Instruction Encoding

1. Format Overview

Every pccx v002 instruction is fixed 64 bits long and follows this top-level layout.

Bits

Field

Description

[63:60]

opcode

4 bits. Up to 16 opcodes; 5 in use today.

[59:0]

instruction body

60 bits.

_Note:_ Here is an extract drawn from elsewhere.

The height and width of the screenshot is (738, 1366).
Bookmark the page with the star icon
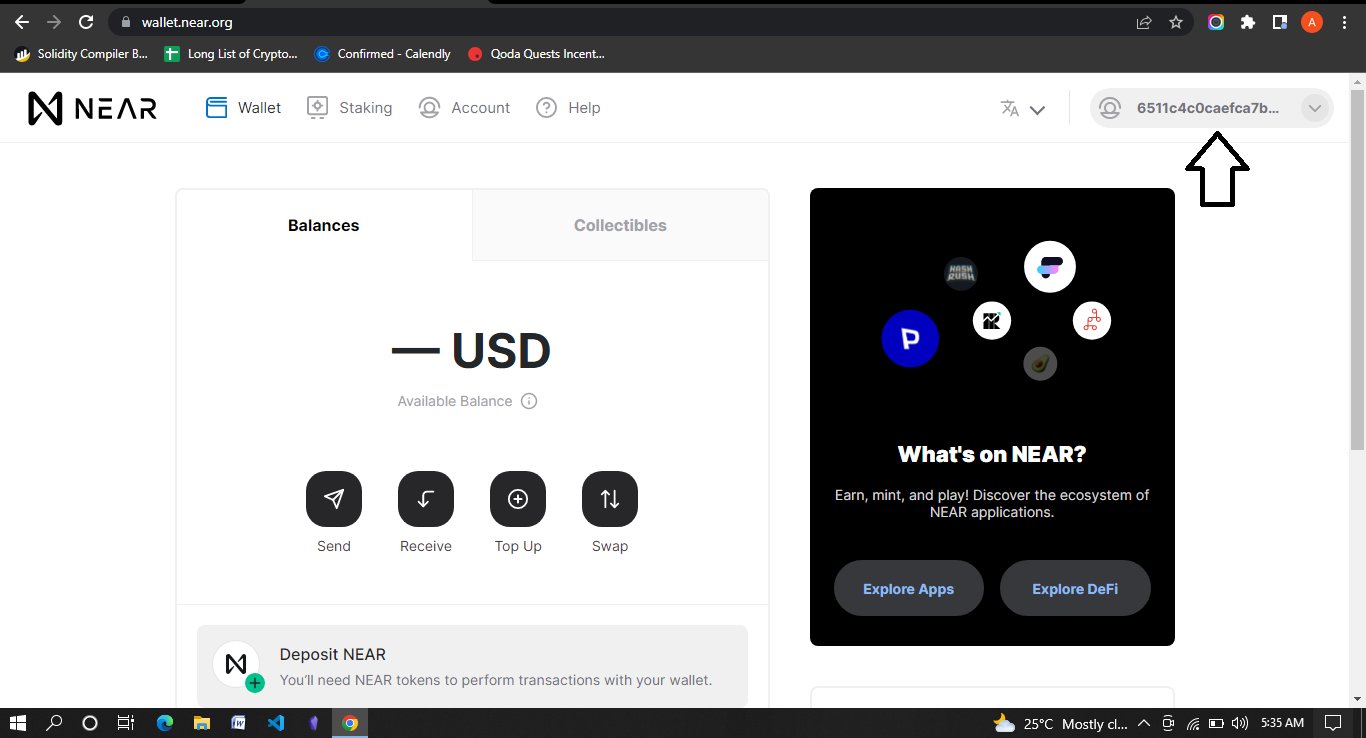(1176, 21)
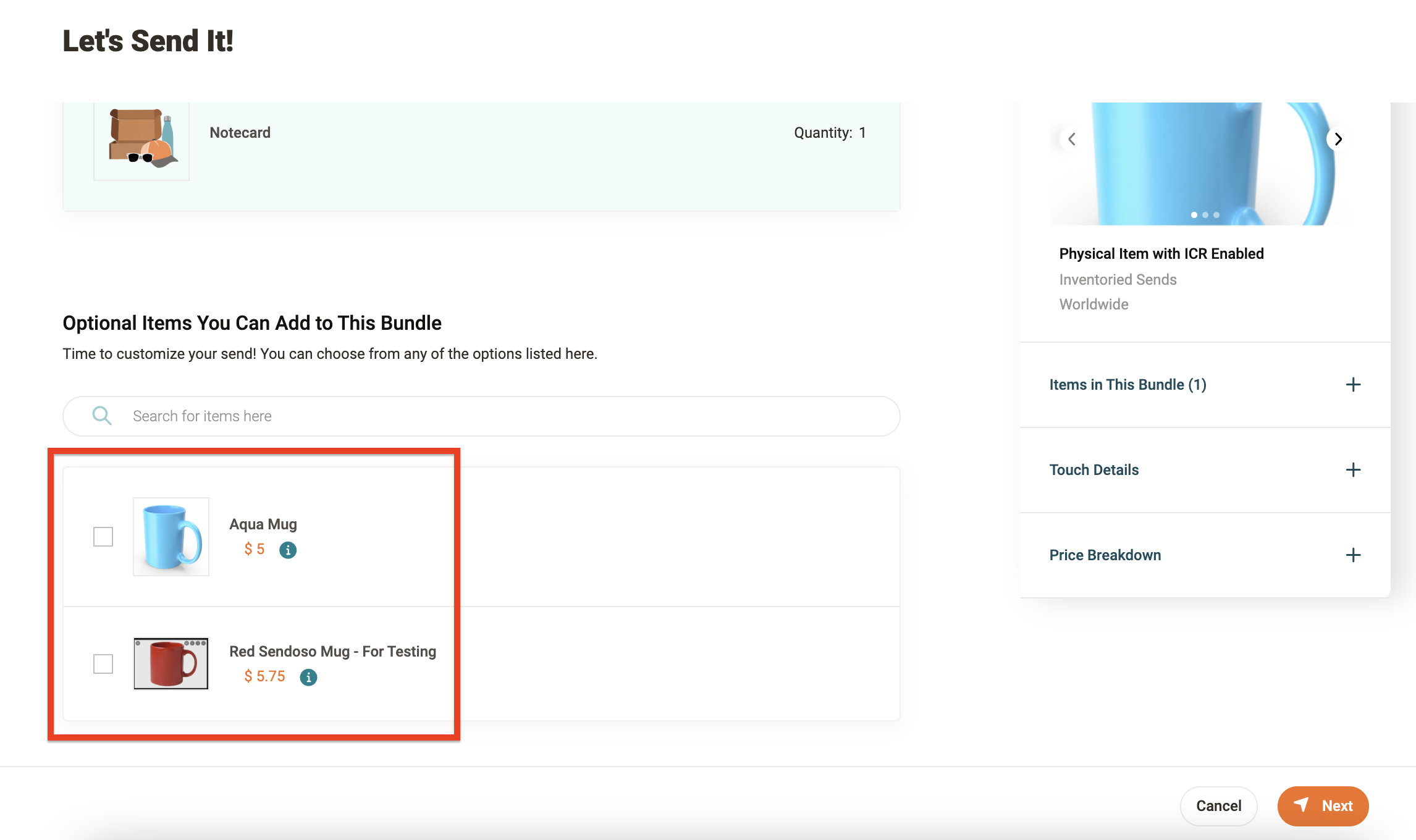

Per-opcode layouts are detailed in §3.

2. Opcode Table

Opcode

Mnemonic

Function

Primary fields

4'h0

GEMV

Matrix × vector

dest_reg, src_addr, flags, shape_ptr, size_ptr, parallel_lane

4'h1

GEMM

Matrix × matrix

Identical layout to GEMV

4'h2

MEMCPY

Device-to-device data movement

from_device, to_device, dest_addr, src_addr, aux_addr, shape_ptr, async

4'h3

MEMSET

Constant Cache write

dest_cache, dest_addr, a/b/c_value

4'h4

CVO

Complex Vector Op (SFU)

cvo_func, src_addr, dst_addr, length, flags, async

4'h54'hF

reserved

Reserved for future extensions

3. Decode Flow

The host writes instructions into the AXI-Lite CMD_IN FIFO. The decode path is:

        flowchart TB
  CMD[[AXI-Lite<br/>CMD_IN FIFO]] --> DEC["Decoder<br/>(ctrl_npu_decode)<br/>opcode[63:60] branch"]
  DEC -->|control μop<br/>memory μop<br/>CVO μop| DISP["Dispatcher<br/>(ctrl_dispatcher)"]
  GS[[Global Scheduler<br/>dependency / hazard check]] -.-> DISP
  DISP --> GEMM[GEMM ctrl]
  DISP --> GEMV[GEMV ctrl]
  DISP --> MC[MEMCTRL<br/>ACP / NPU]
  DISP --> MS[MEMSET<br/>Constant]
  DISP --> CVO[CVO ctrl]
    

4. μop Decomposition

Inside the dispatcher, each opcode decomposes into the following μops.

μop type

Fields

gemm_control_uop_t

flags (6 bit) + size_ptr_addr (6 bit) + parallel_lane (5 bit)

GEMV_control_uop_t

Same layout as gemm_control_uop_t

memory_control_uop_t (49 bit)

data_route (8 bit) + dest_addr + src_addr + shape_ptr + async

memory_set_uop_t

dest_cache (2 bit) + dest_addr + a/b/c_value (16 bit × 3)

cvo_control_uop_t

cvo_func (4 bit) + src_addr + dst_addr + length + flags + async

5. Memory Routing Encoding

The from_device + to_device pair in MEMCPY is expanded inside the Control Unit into an 8-bit route enum (data_route_e).

Route

Encoding

Path

from_host_to_L2

8'h01

Host DDR4 → L2 cache

from_L2_to_host

8'h10

L2 cache → host DDR4

from_L2_to_L1_GEMM

8'h12

L2 → GEMM L1

from_L2_to_L1_GEMV

8'h13

L2 → GEMV L1

from_L2_to_CVO

8'h14

L2 → SFU

from_GEMM_res_to_L2

8'h21

GEMM result → L2

from_GEMV_res_to_L2

8'h31

GEMV result → L2

from_CVO_res_to_L2

8'h41

SFU result → L2

6. Pointer / Parameter Registers

The ISA uses 6-bit pointers to index small entries in the Constant Cache.

Pointer

Width

Content

shape_ptr_addr

6 bit

Tensor shape metadata (M, N, K).

size_ptr_addr

6 bit

Tile sizes, loop bounds, etc.

ptr_addr_t (shared)

6 bit

Index into the 64-entry Constant Cache.

Pointer entries are preloaded by MEMSET (see the MEMSET section of Per-Instruction Dataflow).

7. Address Space

Field

Width

Address space

dest_addr / src_addr

17 bit

128 K entries (indexed by L2 cache block).

aux_addr

17 bit

MEMCPY auxiliary address (e.g., host DDR offset).

Entry size is defined at the device layer (128 bit per word on KV260), so 17 bit × 16 byte yields a 2 MB linear L2 address space.